▶ [Exercise aim]: Copy every line of the data exactly, leaving nothing out.
Top of Record excerpts
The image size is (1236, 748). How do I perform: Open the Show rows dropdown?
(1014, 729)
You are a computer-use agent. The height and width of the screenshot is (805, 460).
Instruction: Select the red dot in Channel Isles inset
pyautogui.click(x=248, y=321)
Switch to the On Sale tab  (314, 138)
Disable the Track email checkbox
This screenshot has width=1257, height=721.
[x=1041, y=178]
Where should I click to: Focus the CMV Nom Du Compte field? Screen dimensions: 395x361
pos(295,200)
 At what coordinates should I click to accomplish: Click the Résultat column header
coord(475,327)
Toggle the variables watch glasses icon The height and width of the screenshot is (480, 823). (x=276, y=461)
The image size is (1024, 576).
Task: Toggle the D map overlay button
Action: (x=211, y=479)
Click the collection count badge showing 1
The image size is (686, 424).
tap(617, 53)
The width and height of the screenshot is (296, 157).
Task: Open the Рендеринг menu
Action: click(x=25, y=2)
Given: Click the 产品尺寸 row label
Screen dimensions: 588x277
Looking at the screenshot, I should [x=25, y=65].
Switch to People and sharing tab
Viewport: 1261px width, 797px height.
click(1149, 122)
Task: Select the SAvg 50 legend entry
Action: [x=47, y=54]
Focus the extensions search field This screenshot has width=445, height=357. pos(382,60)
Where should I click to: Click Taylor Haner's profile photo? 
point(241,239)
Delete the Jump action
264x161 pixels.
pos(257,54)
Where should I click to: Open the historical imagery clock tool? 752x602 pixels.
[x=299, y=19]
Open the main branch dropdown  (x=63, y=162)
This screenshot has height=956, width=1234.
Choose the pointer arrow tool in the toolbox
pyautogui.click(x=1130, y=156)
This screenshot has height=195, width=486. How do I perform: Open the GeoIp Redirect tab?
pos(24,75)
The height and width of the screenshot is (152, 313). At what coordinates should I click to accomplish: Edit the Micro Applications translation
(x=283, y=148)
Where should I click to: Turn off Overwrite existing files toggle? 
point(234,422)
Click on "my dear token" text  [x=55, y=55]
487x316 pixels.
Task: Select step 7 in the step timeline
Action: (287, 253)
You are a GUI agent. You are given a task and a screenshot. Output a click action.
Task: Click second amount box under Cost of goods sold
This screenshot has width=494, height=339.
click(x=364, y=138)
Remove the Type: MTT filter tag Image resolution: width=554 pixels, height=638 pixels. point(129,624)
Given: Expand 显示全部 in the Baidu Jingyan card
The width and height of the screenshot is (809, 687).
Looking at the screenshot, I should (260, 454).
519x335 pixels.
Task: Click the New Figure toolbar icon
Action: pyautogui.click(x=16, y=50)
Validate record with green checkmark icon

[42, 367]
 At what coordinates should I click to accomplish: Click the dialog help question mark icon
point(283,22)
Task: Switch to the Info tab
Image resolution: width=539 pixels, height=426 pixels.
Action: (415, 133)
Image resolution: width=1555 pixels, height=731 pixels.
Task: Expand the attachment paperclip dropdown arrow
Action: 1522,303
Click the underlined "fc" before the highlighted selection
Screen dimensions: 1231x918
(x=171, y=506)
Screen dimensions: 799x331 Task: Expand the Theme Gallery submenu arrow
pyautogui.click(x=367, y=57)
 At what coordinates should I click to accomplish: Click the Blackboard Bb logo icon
Bottom of Record excerpts
▶ [Task answer]:
The image size is (1236, 748). How do I perform: Open the Show rows dropdown?
(1014, 729)
You are a computer-use agent. The height and width of the screenshot is (805, 460).
Instruction: Select the red dot in Channel Isles inset
pyautogui.click(x=248, y=321)
Switch to the On Sale tab  (314, 138)
Disable the Track email checkbox
This screenshot has width=1257, height=721.
[x=1041, y=178]
Where should I click to: Focus the CMV Nom Du Compte field? Screen dimensions: 395x361
pos(295,200)
 At what coordinates should I click to accomplish: Click the Résultat column header
coord(475,327)
Toggle the variables watch glasses icon The height and width of the screenshot is (480, 823). (x=276, y=461)
The image size is (1024, 576).
Task: Toggle the D map overlay button
Action: (x=211, y=479)
Click the collection count badge showing 1
The image size is (686, 424).
tap(617, 53)
The width and height of the screenshot is (296, 157).
Task: Open the Рендеринг menu
Action: click(x=25, y=2)
Given: Click the 产品尺寸 row label
Screen dimensions: 588x277
Looking at the screenshot, I should [x=25, y=65].
Switch to People and sharing tab
Viewport: 1261px width, 797px height.
click(1149, 122)
Task: Select the SAvg 50 legend entry
Action: [x=47, y=54]
Focus the extensions search field This screenshot has width=445, height=357. pos(382,60)
Where should I click to: Click Taylor Haner's profile photo? 
point(241,239)
Delete the Jump action
264x161 pixels.
pos(257,54)
Where should I click to: Open the historical imagery clock tool? 752x602 pixels.
[x=299, y=19]
Open the main branch dropdown  (x=63, y=162)
This screenshot has height=956, width=1234.
Choose the pointer arrow tool in the toolbox
pyautogui.click(x=1130, y=156)
This screenshot has height=195, width=486. How do I perform: Open the GeoIp Redirect tab?
pos(24,75)
The height and width of the screenshot is (152, 313). At what coordinates should I click to accomplish: Edit the Micro Applications translation
(x=283, y=148)
Where should I click to: Turn off Overwrite existing files toggle? 
point(234,422)
Click on "my dear token" text  [x=55, y=55]
487x316 pixels.
Task: Select step 7 in the step timeline
Action: (287, 253)
You are a GUI agent. You are given a task and a screenshot. Output a click action.
Task: Click second amount box under Cost of goods sold
This screenshot has width=494, height=339.
click(x=364, y=138)
Remove the Type: MTT filter tag Image resolution: width=554 pixels, height=638 pixels. point(129,624)
Given: Expand 显示全部 in the Baidu Jingyan card
The width and height of the screenshot is (809, 687).
Looking at the screenshot, I should (260, 454).
519x335 pixels.
Task: Click the New Figure toolbar icon
Action: pyautogui.click(x=16, y=50)
Validate record with green checkmark icon

[42, 367]
 At what coordinates should I click to accomplish: Click the dialog help question mark icon
point(283,22)
Task: Switch to the Info tab
Image resolution: width=539 pixels, height=426 pixels.
Action: (415, 133)
Image resolution: width=1555 pixels, height=731 pixels.
Task: Expand the attachment paperclip dropdown arrow
Action: 1522,303
Click the underlined "fc" before the highlighted selection
Screen dimensions: 1231x918
(x=171, y=506)
Screen dimensions: 799x331 Task: Expand the Theme Gallery submenu arrow
pyautogui.click(x=367, y=57)
 At what coordinates should I click to accomplish: Click the Blackboard Bb logo icon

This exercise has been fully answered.